■ Your assignment
Reproduce the records that follow exactly as they appear.

■ Saved entries
* * *
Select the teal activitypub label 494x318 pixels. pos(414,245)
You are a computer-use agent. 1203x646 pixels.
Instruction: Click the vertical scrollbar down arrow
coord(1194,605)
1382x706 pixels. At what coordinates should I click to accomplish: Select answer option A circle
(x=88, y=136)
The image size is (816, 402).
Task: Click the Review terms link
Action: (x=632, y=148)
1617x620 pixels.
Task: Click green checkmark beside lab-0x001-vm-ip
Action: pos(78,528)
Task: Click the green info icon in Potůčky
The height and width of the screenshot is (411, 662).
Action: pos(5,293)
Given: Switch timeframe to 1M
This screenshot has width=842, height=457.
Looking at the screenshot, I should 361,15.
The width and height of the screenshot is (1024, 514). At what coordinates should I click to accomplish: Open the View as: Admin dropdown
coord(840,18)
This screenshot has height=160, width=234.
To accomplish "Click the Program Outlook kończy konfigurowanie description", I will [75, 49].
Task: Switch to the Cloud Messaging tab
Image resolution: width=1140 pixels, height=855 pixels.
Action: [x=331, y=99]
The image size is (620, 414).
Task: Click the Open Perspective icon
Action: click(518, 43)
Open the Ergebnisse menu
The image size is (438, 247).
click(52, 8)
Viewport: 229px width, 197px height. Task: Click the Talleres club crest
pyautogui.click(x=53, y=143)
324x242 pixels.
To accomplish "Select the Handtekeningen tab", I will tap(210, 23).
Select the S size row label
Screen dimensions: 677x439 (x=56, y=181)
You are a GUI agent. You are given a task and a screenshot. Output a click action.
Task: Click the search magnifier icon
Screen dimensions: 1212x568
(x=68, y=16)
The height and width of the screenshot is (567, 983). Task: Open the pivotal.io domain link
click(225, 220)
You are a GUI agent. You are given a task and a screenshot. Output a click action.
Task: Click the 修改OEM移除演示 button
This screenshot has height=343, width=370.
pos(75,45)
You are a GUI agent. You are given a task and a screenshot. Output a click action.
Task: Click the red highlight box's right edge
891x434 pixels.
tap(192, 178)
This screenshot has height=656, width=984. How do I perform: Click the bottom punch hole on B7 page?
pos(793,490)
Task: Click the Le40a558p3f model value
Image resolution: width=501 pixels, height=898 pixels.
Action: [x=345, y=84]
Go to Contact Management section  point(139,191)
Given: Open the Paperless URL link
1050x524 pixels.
* * *
■ Worked solution
Select the teal activitypub label 494x318 pixels. pos(414,245)
You are a computer-use agent. 1203x646 pixels.
Instruction: Click the vertical scrollbar down arrow
coord(1194,605)
1382x706 pixels. At what coordinates should I click to accomplish: Select answer option A circle
(x=88, y=136)
The image size is (816, 402).
Task: Click the Review terms link
Action: (x=632, y=148)
1617x620 pixels.
Task: Click green checkmark beside lab-0x001-vm-ip
Action: pos(78,528)
Task: Click the green info icon in Potůčky
The height and width of the screenshot is (411, 662).
Action: pos(5,293)
Given: Switch timeframe to 1M
This screenshot has width=842, height=457.
Looking at the screenshot, I should 361,15.
The width and height of the screenshot is (1024, 514). At what coordinates should I click to accomplish: Open the View as: Admin dropdown
coord(840,18)
This screenshot has height=160, width=234.
To accomplish "Click the Program Outlook kończy konfigurowanie description", I will [75, 49].
Task: Switch to the Cloud Messaging tab
Image resolution: width=1140 pixels, height=855 pixels.
Action: [x=331, y=99]
The image size is (620, 414).
Task: Click the Open Perspective icon
Action: click(518, 43)
Open the Ergebnisse menu
The image size is (438, 247).
click(52, 8)
Viewport: 229px width, 197px height. Task: Click the Talleres club crest
pyautogui.click(x=53, y=143)
324x242 pixels.
To accomplish "Select the Handtekeningen tab", I will tap(210, 23).
Select the S size row label
Screen dimensions: 677x439 (x=56, y=181)
You are a GUI agent. You are given a task and a screenshot. Output a click action.
Task: Click the search magnifier icon
Screen dimensions: 1212x568
(x=68, y=16)
The height and width of the screenshot is (567, 983). Task: Open the pivotal.io domain link
click(225, 220)
You are a GUI agent. You are given a task and a screenshot. Output a click action.
Task: Click the 修改OEM移除演示 button
This screenshot has height=343, width=370.
pos(75,45)
You are a GUI agent. You are given a task and a screenshot. Output a click action.
Task: Click the red highlight box's right edge
891x434 pixels.
tap(192, 178)
This screenshot has height=656, width=984. How do I perform: Click the bottom punch hole on B7 page?
pos(793,490)
Task: Click the Le40a558p3f model value
Image resolution: width=501 pixels, height=898 pixels.
Action: [x=345, y=84]
Go to Contact Management section  point(139,191)
Given: Open the Paperless URL link
1050x524 pixels.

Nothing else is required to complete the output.